- Born: 23 December 1936 (age 89) Stettin, Germany

Academic background
- Alma mater: Uppsala University;
- Doctoral advisor: Geo Widengren

Academic work
- Discipline: Religious studies
- Institutions: University of Bergen; Uppsala University;
- Main interests: Abrahamic religions; Indo-European religions;

= Anders Hultgård =

Swedish religious studies scholar

Anders Hultgård (born 23 December 1936) is a Swedish theologist and religious studies scholar who is Professor Emeritus and former Chair of Religious History at Uppsala University. He specializes in the study of Indo-European religions.

==Biography==
Anders Hultgård was born in Stettin, Germany on 23 December 1936, the son of Nils Hultgård och Britta Paulsson. His father was Vicar of Norrköping. After graduating from high school, Hultgård served in the Swedish Army. He subsequently studied German, French and Greek literature at Uppsala University. After gaining an MA in these subjects in 1961, Hultgård studied theology, gaining a PhD in religious studies under the supervision of Geo Widengren in 1971. His dissertation examined the eschatology of the Testaments of the Twelve Patriarchs. He was ordained as a clergyman in the Church of Sweden in Linköping in 1973. He gained his habilitation on the history of religion in 1975. He subsequently lectured at Uppsala until 1985. In 1978–1980, Hultgård was a visiting researcher at the Swedish Theological Institute in Jerusalem, where he led an archaeological expedition.
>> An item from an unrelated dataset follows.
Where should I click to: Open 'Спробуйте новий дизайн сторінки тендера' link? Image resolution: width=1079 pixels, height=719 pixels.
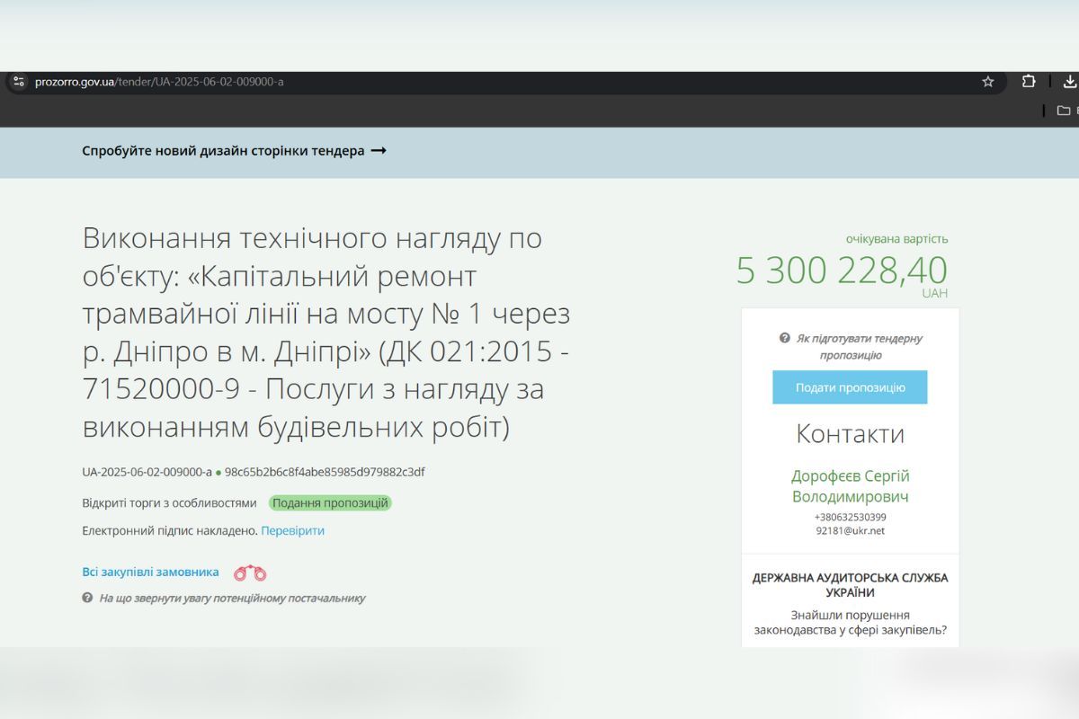click(x=223, y=151)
From 1985 to 1990, Hultgård was Professor of Religious Studies at the University of Bergen, where he lectured particularly on Norse mythology. In the spring of 1990, Hultgård was a visiting professor at the University of California, Santa Barbara. Hultgård subsequently lectured at Uppsala University, where he in 1995 was appointed Chair of Religious History, with a particular focus on Indo-European religions. Hultgåd retired as Professor Emeritus in 2001.

In the Fall of 2010, Hultgård was a Fellow at the Swedish Collegium for Advanced Study in Uppsala, Sweden.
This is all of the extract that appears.